◆ Goal of the exercise
Please write out everything in the material below from the line that contains "Where should I" down to the line that contains "Action: click(x=1377, y=287)", both of those lines included, without changing a word. Leave the pictures out of your answer.
═══ Data provided
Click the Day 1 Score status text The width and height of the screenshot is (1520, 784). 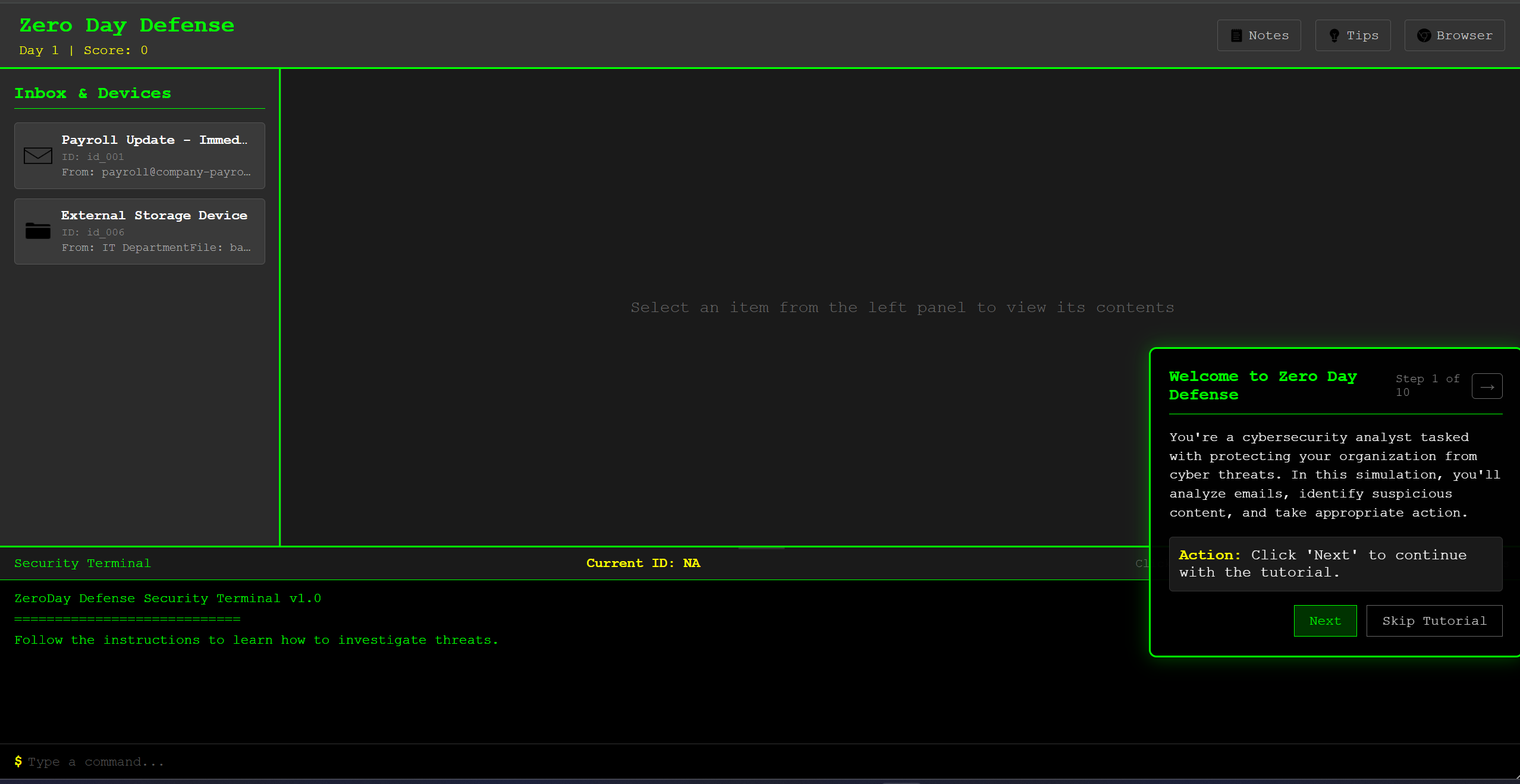coord(83,51)
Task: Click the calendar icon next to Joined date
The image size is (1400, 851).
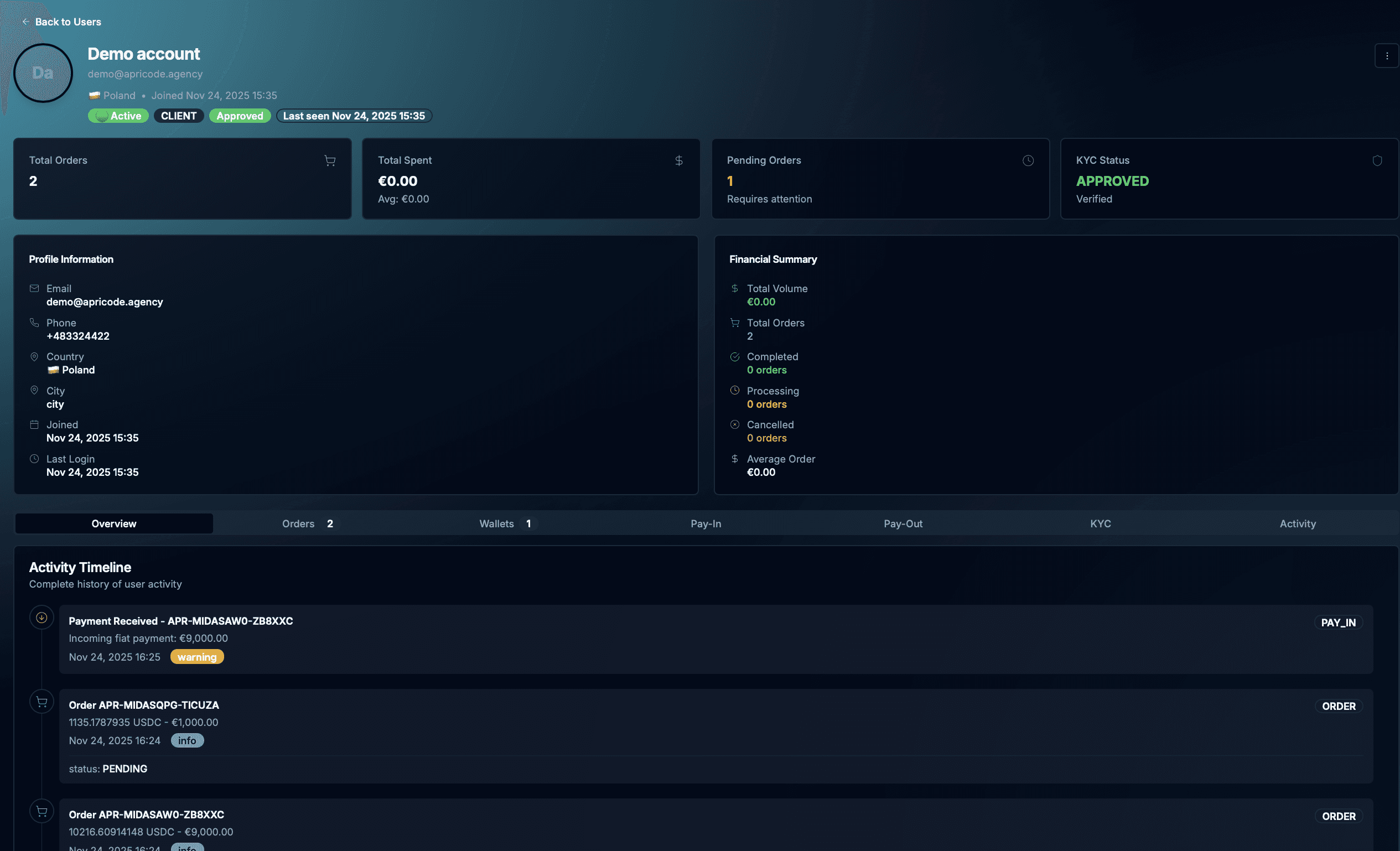Action: tap(34, 424)
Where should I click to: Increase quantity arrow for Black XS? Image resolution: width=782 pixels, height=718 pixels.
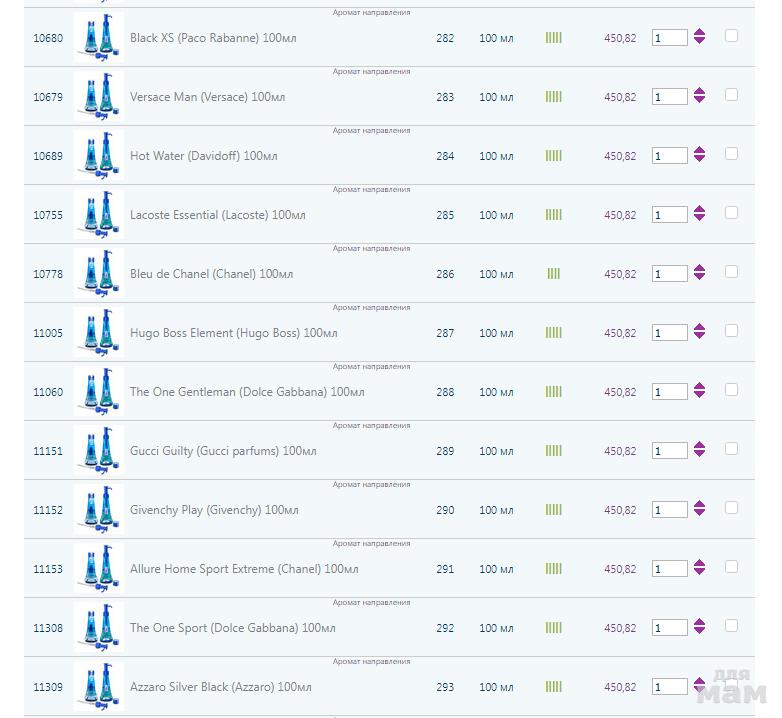699,33
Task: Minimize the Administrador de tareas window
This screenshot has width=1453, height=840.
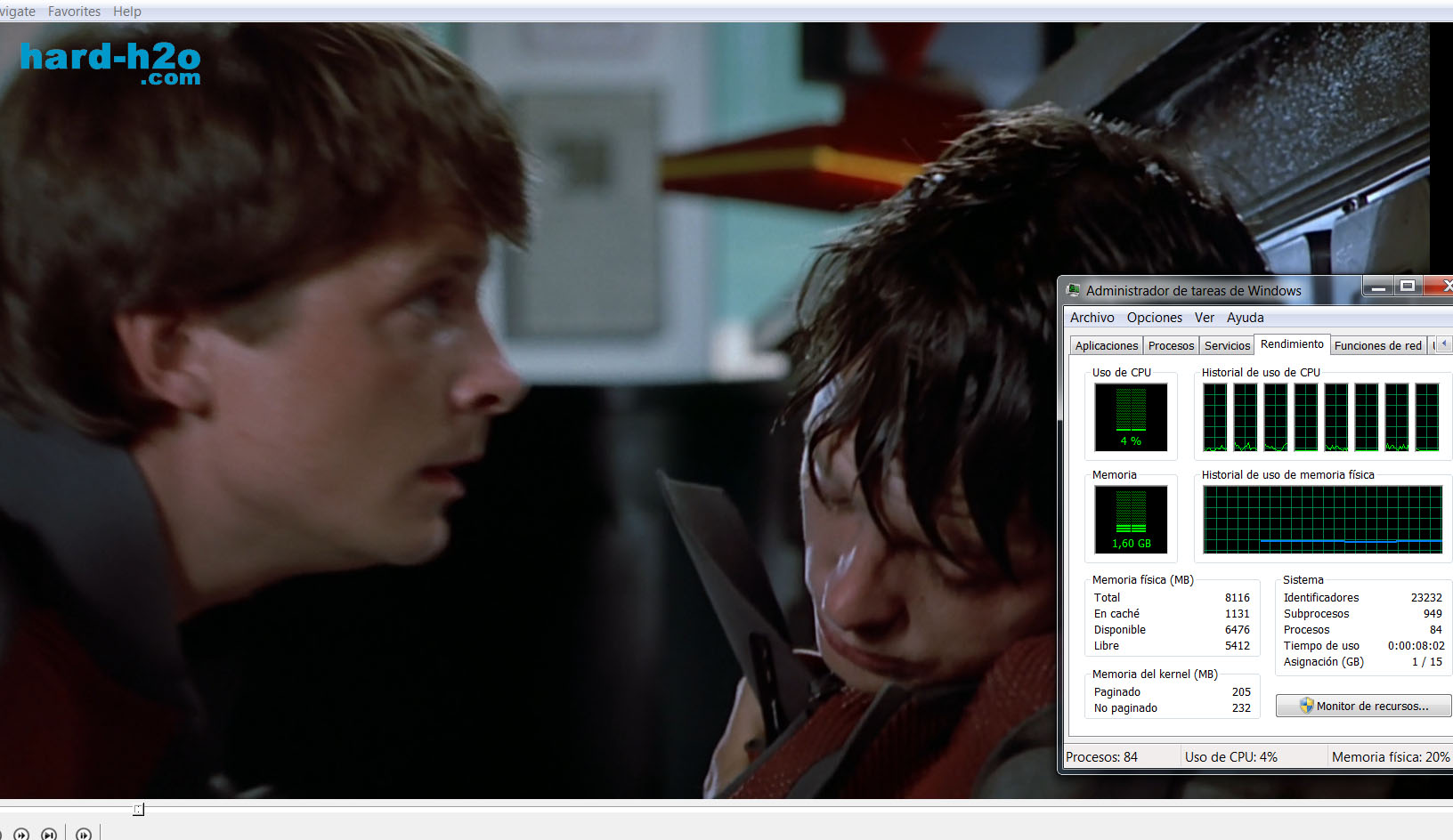Action: click(x=1377, y=287)
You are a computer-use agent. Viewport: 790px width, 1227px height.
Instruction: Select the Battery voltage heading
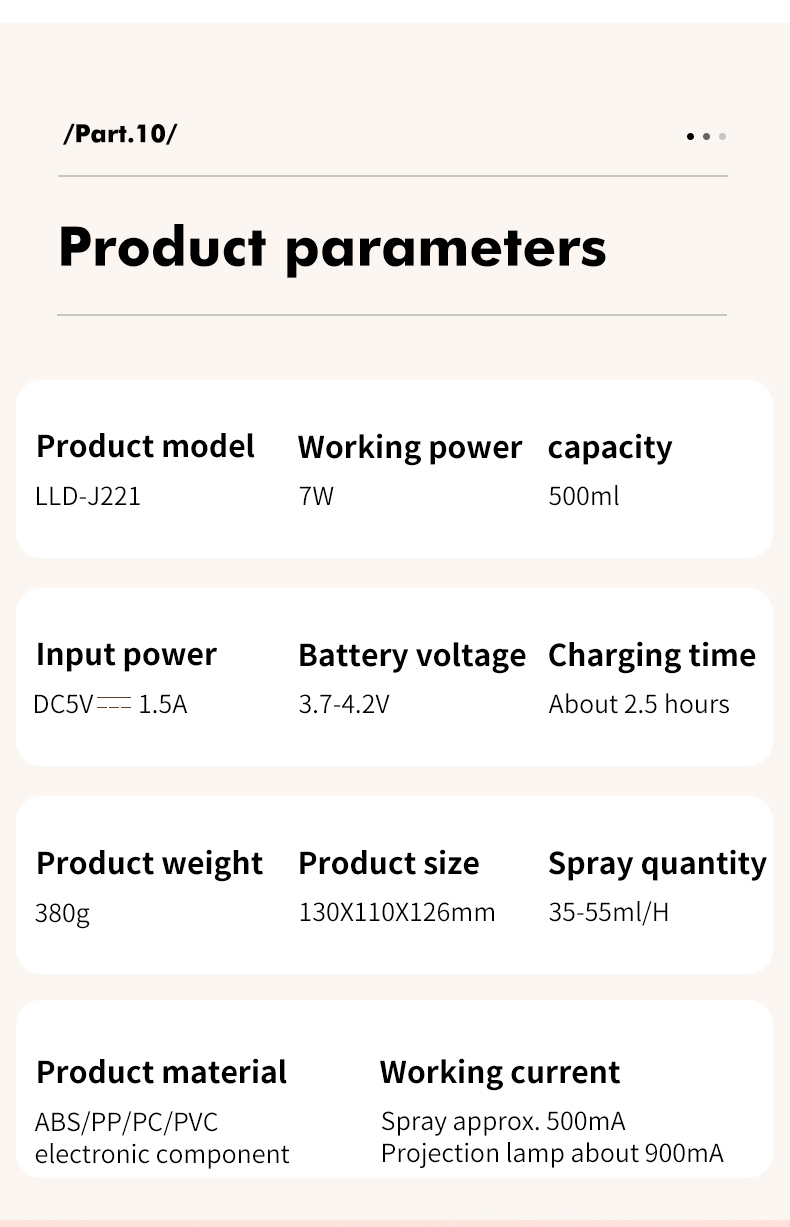click(x=412, y=655)
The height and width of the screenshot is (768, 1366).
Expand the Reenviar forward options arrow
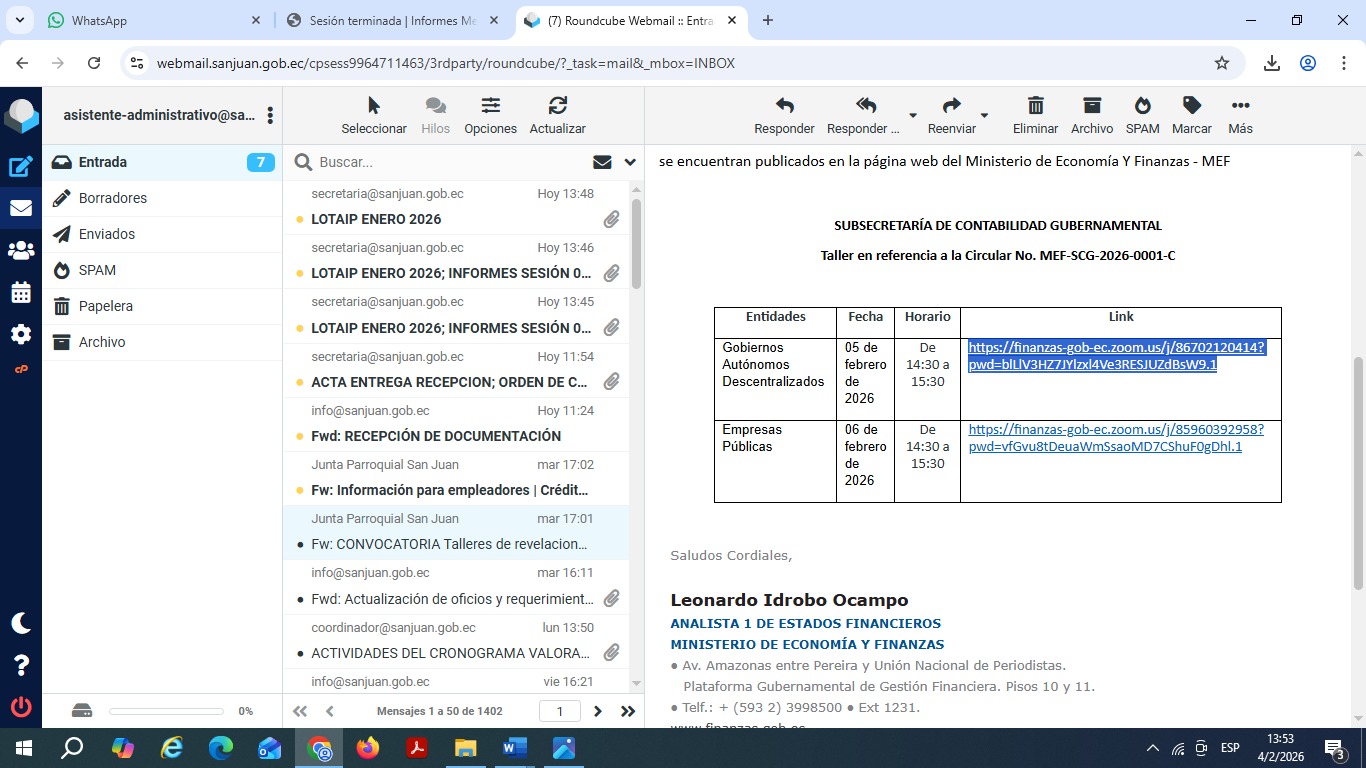[984, 116]
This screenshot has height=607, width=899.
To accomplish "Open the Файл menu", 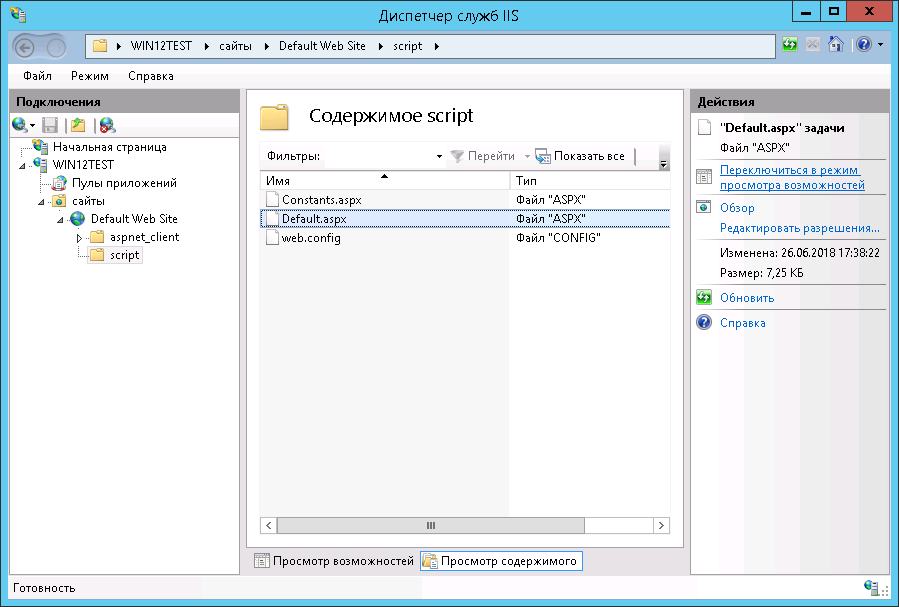I will click(x=37, y=76).
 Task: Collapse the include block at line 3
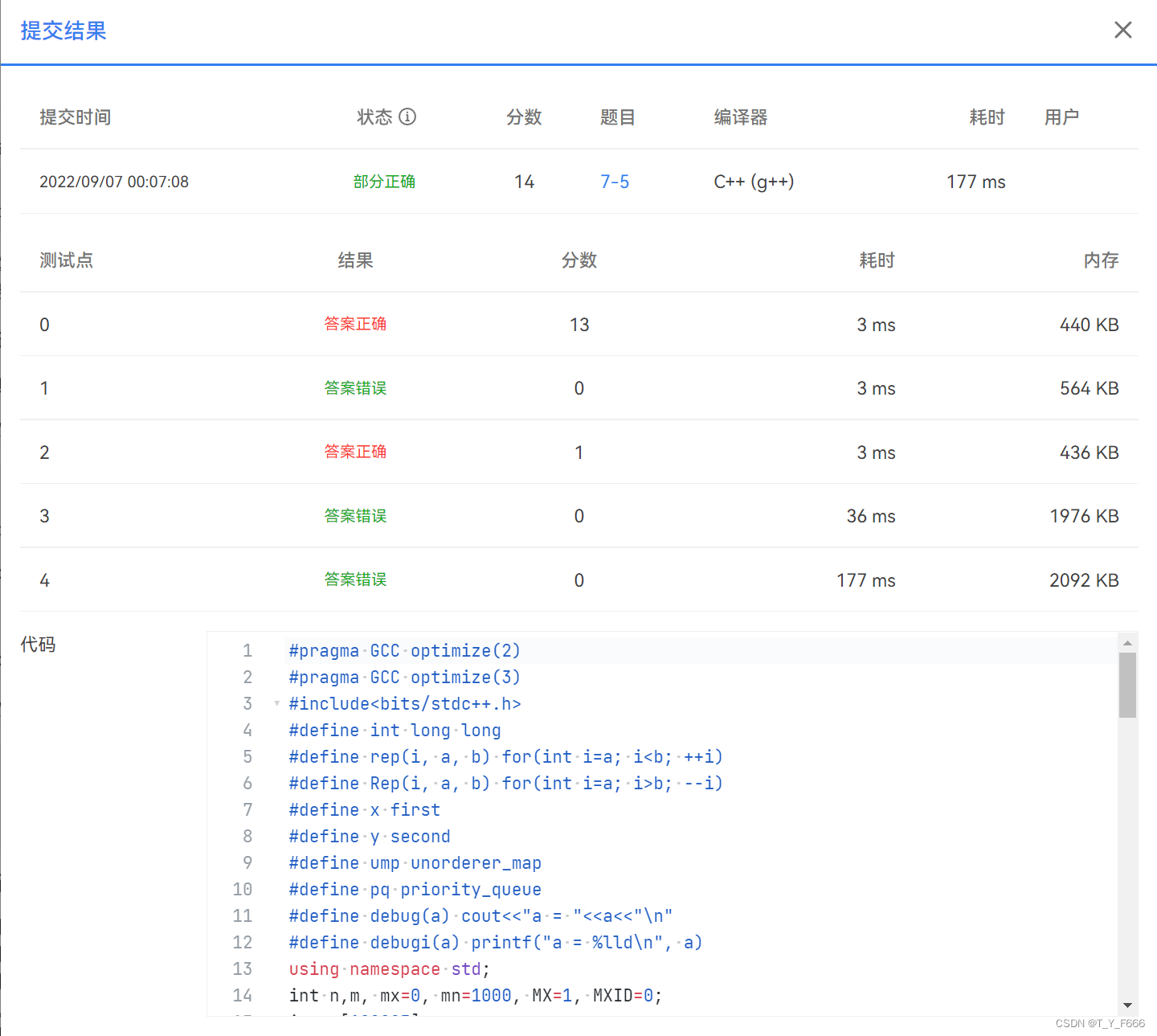click(277, 703)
══════
◆ Solution for this task
Where should I click to: Increase quantity arrow for Black XS? Image resolution: width=782 pixels, height=718 pixels.
699,33
Task: Minimize the Administrador de tareas window
This screenshot has width=1453, height=840.
Action: click(x=1377, y=287)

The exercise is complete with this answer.